Requirement 1: In the page text on nCoV's economic effects, by how much do some private sector economists predict Philippine growth might fall this year?
Requirement 2: Pick up the article on nCoV's economic fallout right after its final sentence and write the next few sentences.

Page text:
In the Philippines, President Rodrigo Duterte’s economic managers aren’t so worried.
Finance Secretary Carlos Dominguez III said, “We are a big enough economy that can handle this thing. We are not going into recession because of it.”
Meanwhile, Socioeconomic Planning Secretary Ernesto Pernia played down nCoV’s impact on tourism as “short-term.”
How bad will nCoV’s effects be? Some private sector economists predict Philippine growth might fall this year by no more than one percentage point. Government economists have yet to publish their own estimates.
In this piece let’s explore the various channels by which we might feel nCoV’s economic fallout.
Let’s start with the big picture. By all indications, it seems China will take the greatest hit from nCoV.
Some Chinese economists expect that this quarter nCoV will cost their economy about $60 billion and shave 2 percentage points off their economic growth.
Note that China’s growth already dropped last year to its lowest level in nearly 3 decades. China is also grappling with the effects of the trade war that US President Donald Trump needlessly waged.

(Target position records)
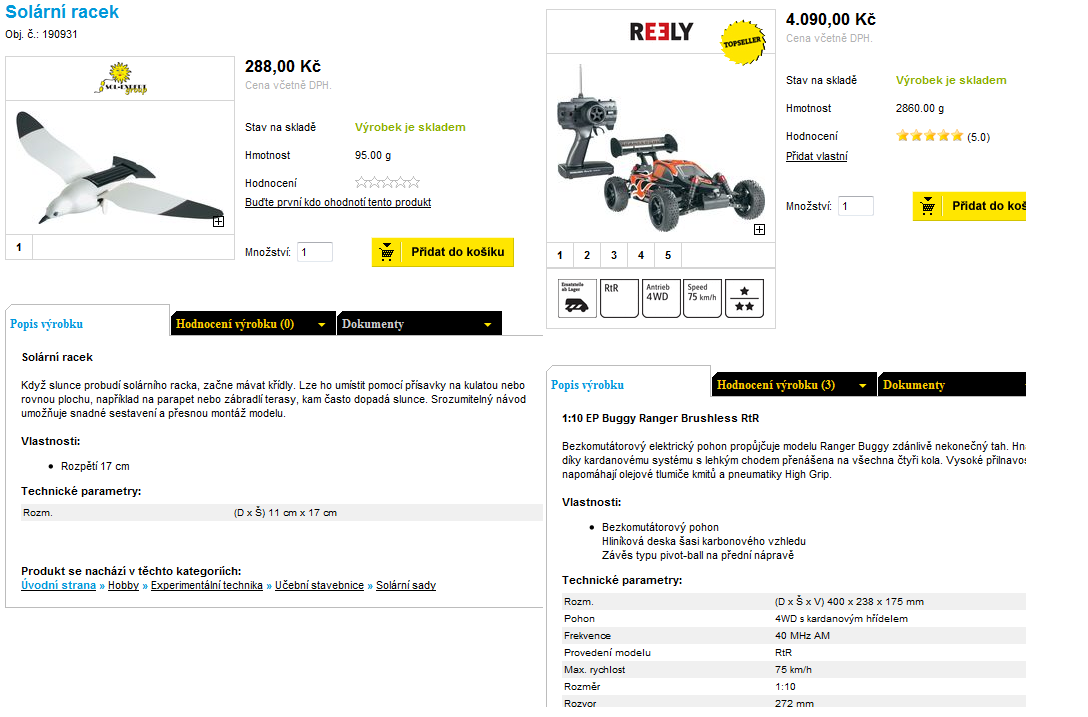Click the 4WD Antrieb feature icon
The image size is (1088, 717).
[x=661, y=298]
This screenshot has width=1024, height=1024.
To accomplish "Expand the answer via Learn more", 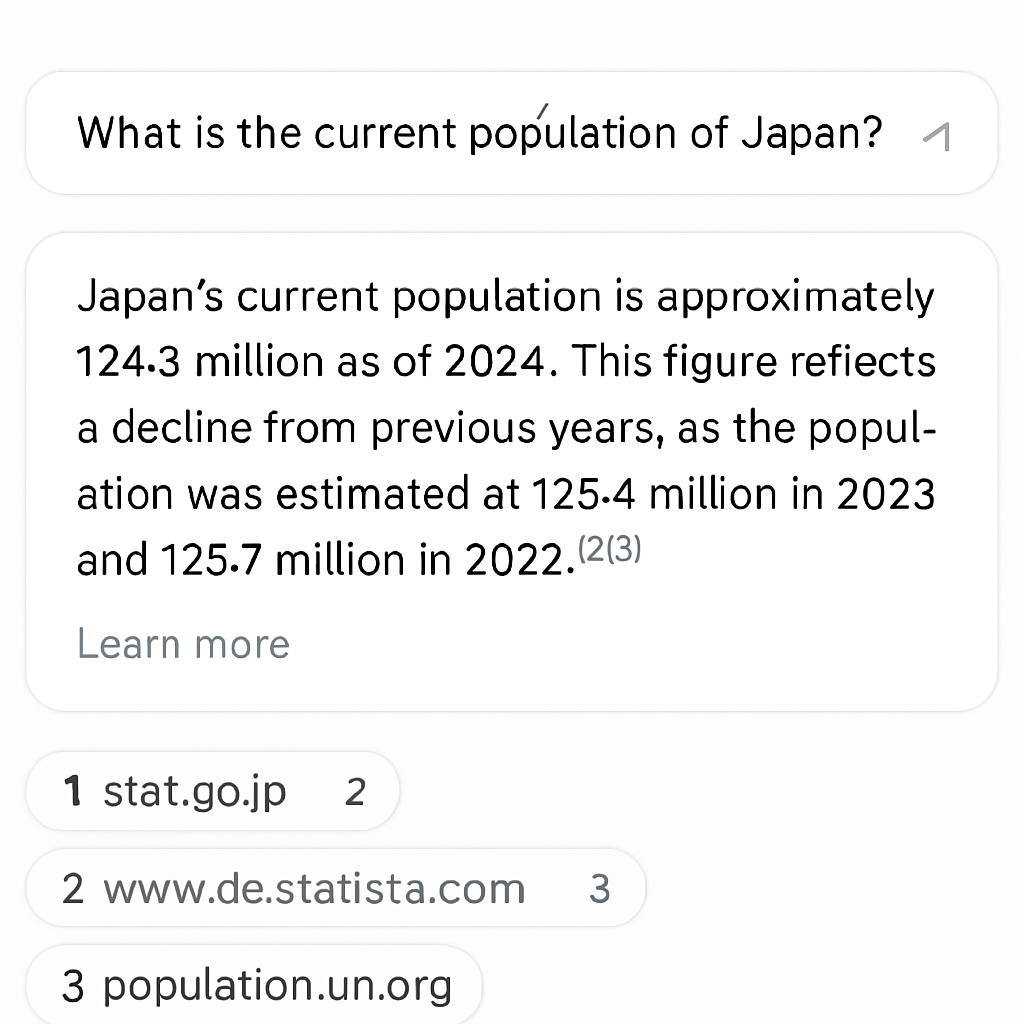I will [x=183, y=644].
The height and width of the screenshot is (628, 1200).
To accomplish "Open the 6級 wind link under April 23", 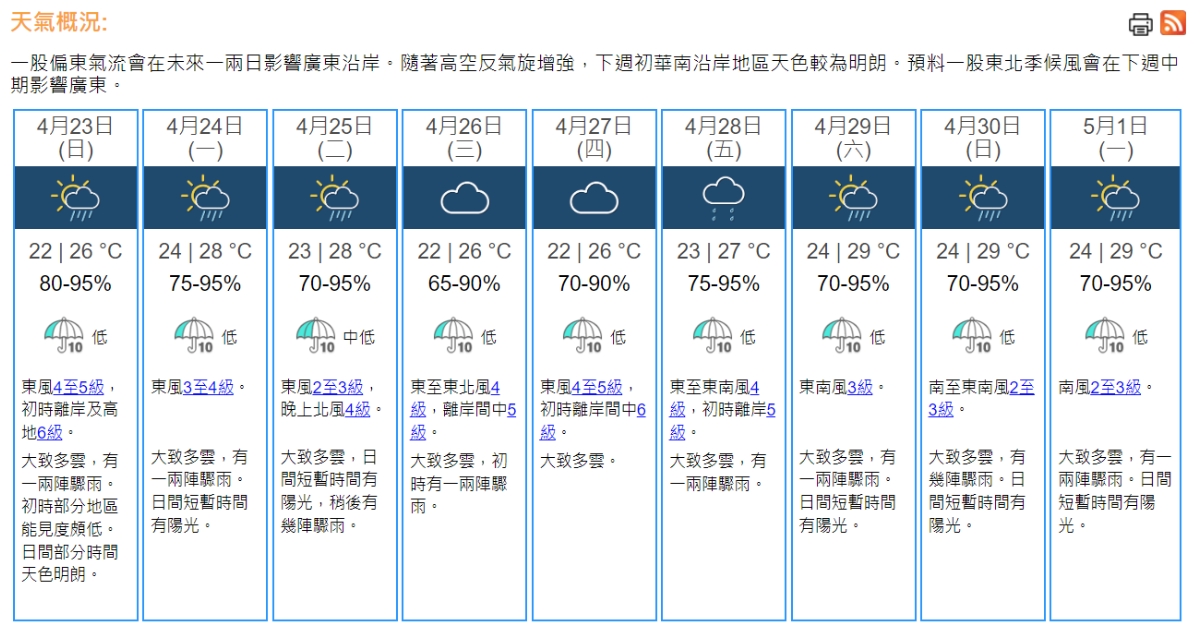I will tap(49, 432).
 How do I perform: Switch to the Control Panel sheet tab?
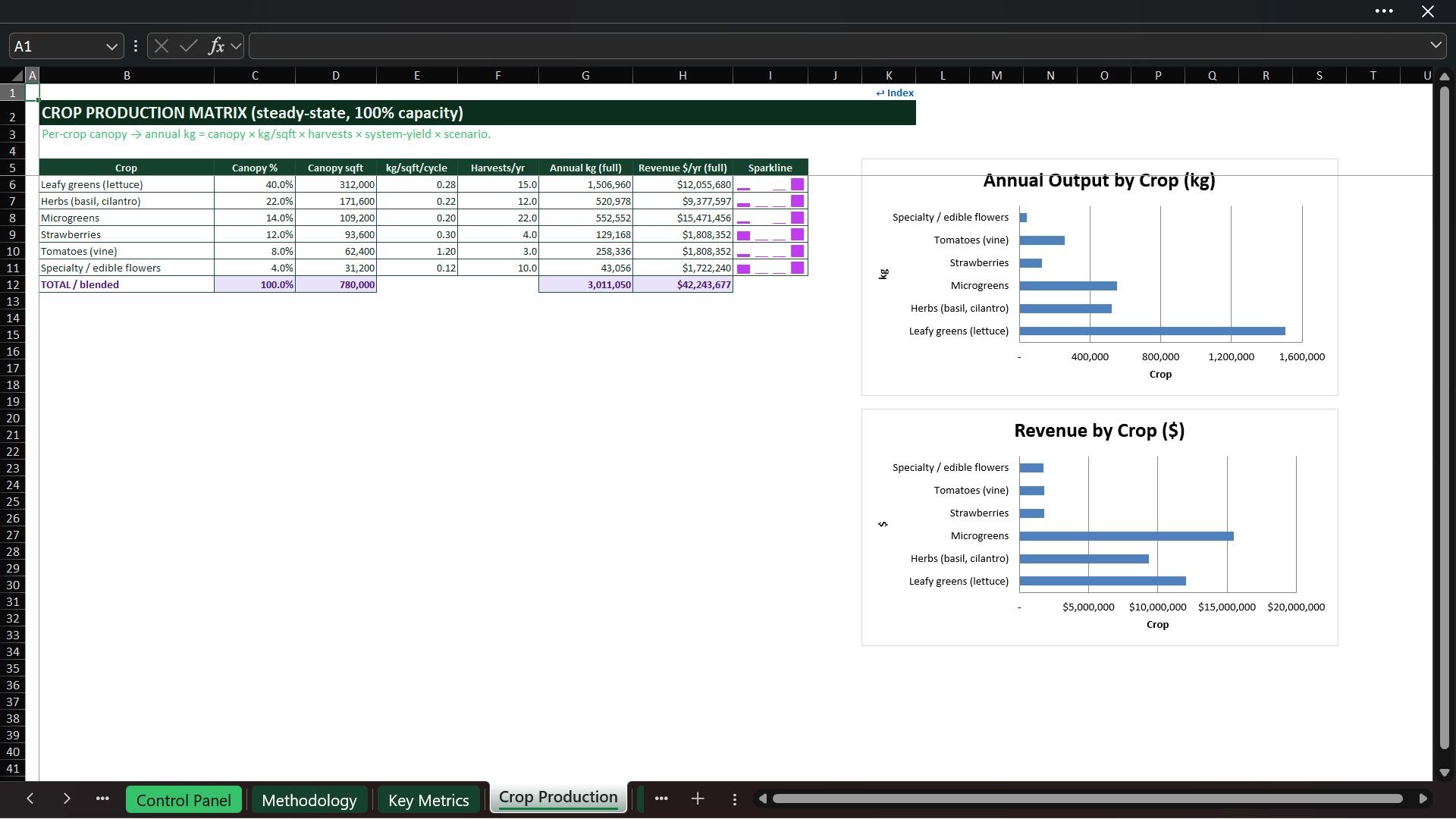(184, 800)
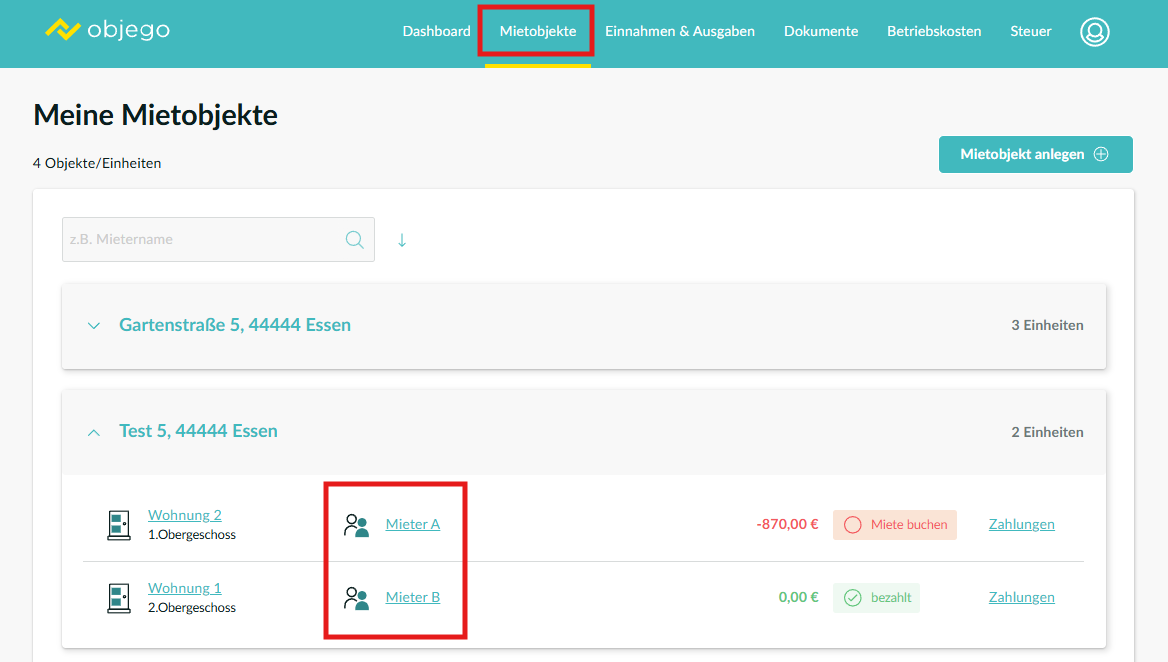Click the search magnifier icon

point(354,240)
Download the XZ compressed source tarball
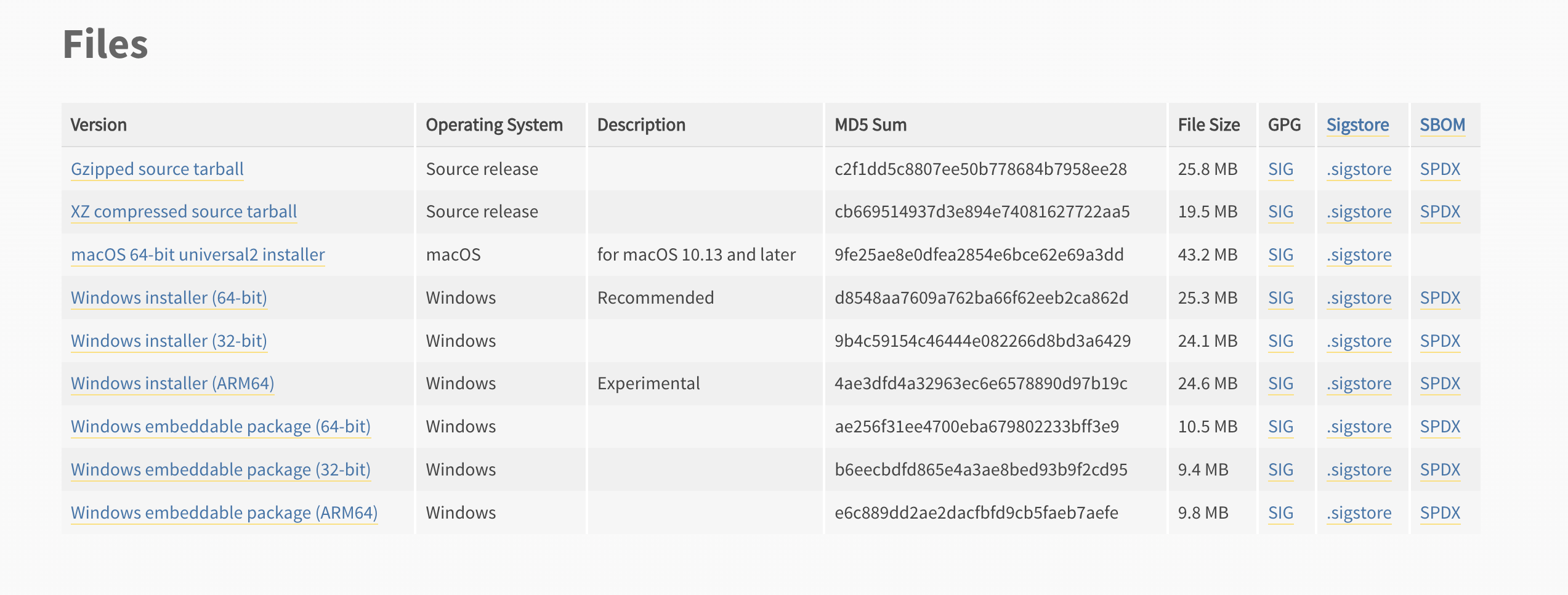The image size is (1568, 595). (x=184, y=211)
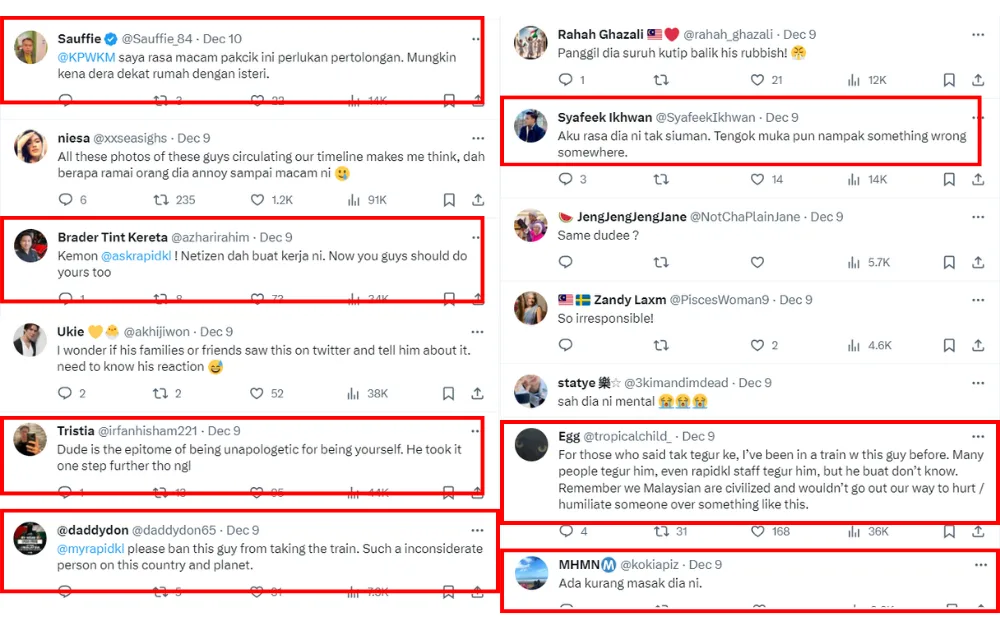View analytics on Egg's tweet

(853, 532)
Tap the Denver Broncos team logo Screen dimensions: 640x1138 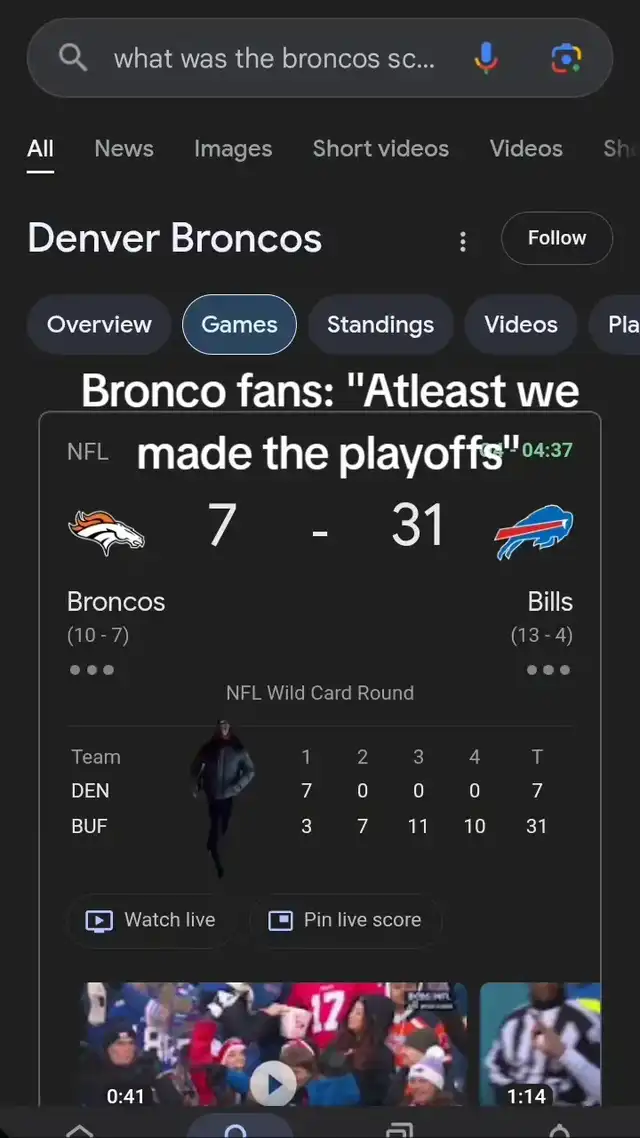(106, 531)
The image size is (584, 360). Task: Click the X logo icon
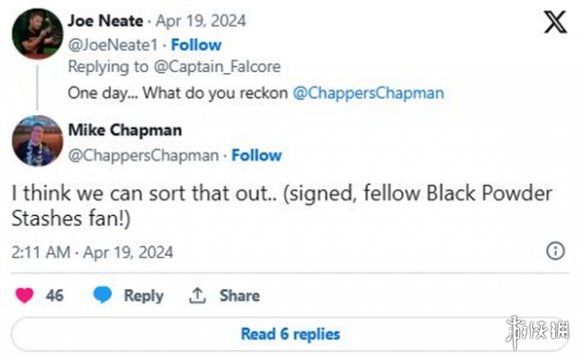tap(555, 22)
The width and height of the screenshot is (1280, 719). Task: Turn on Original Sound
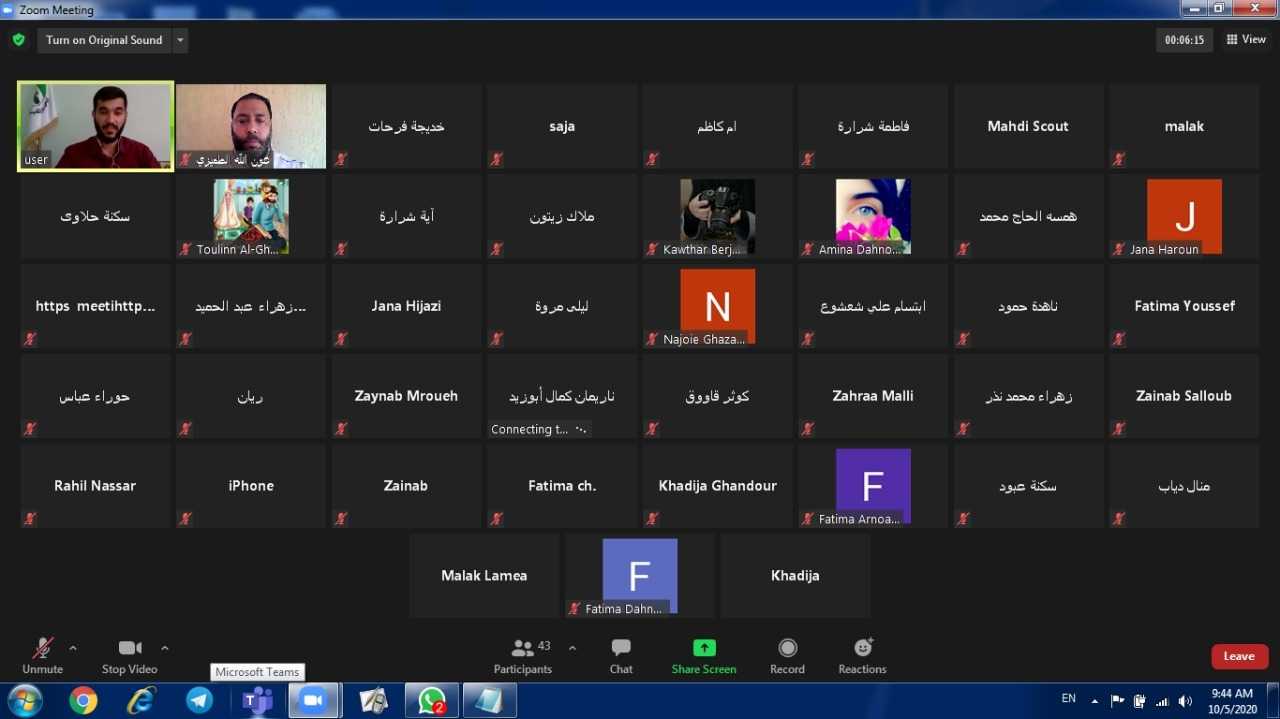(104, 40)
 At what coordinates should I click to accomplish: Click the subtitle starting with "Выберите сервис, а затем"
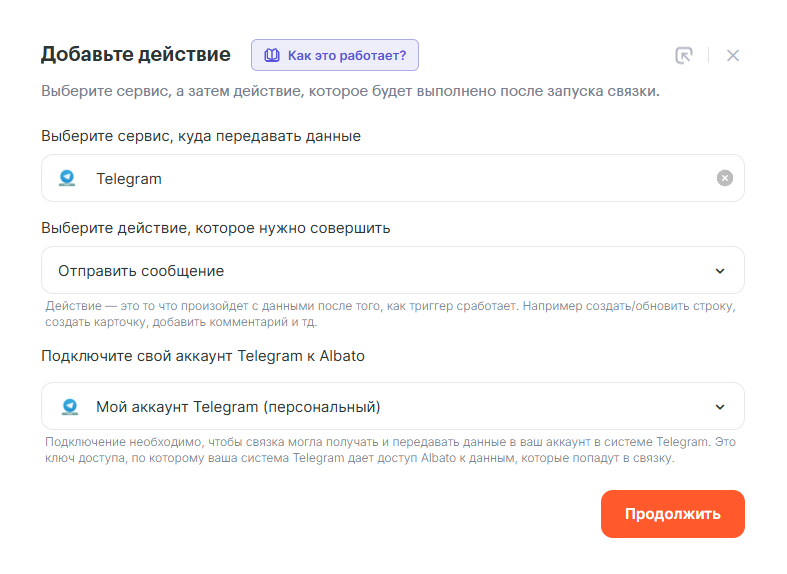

Right answer 1: By no more than one percentage point.

Right answer 2:
Oil demand in China has recently dropped, too, rattling oil exporting countries and further stoking fears of an impending global economic slowdown. (At least you may expect local gas prices in the Philippines to ease in the coming weeks or months.)
To avert macroeconomic collapse, the Chinese central bank already pumped $173 billion of additional liquidity into their economy.
Elsewhere in the world, stock markets took a hit amid heightened business jitters.
More importantly, experts foresee nCoV will have a more profound economic impact worldwide than the 2002-2003 SARS outbreak.
With China today being the world’s largest economy and accounting for about a third of global growth, economic trouble in China will invariably spell economic trouble for the rest of the world.
The faster nCoV is contained, the better for all of us.
Here in the Philippines, the impact of nCoV hinges on our economy’s exposure to China – which, as you may have sensed, has increased of late.
For starters, China today is the Philippines’ biggest supplier of imported goods. From January to November 2019, as much as $22.6 billion worth of our imports came from China. That’s 22.7% or more than a fifth of the total value of imports (Figure 1).
Our exports to China are sizable, too: over the same period China bought $8.8 billion or 13.6% of our exports.
With factories in China closing left and right, expect that Filipino consumers might have a harder time buying some imported Chinese goods.
Our domestic manufacturing sector will also feel the pinch since Chinese factory shutdowns are widely expected to disrupt global supply chains.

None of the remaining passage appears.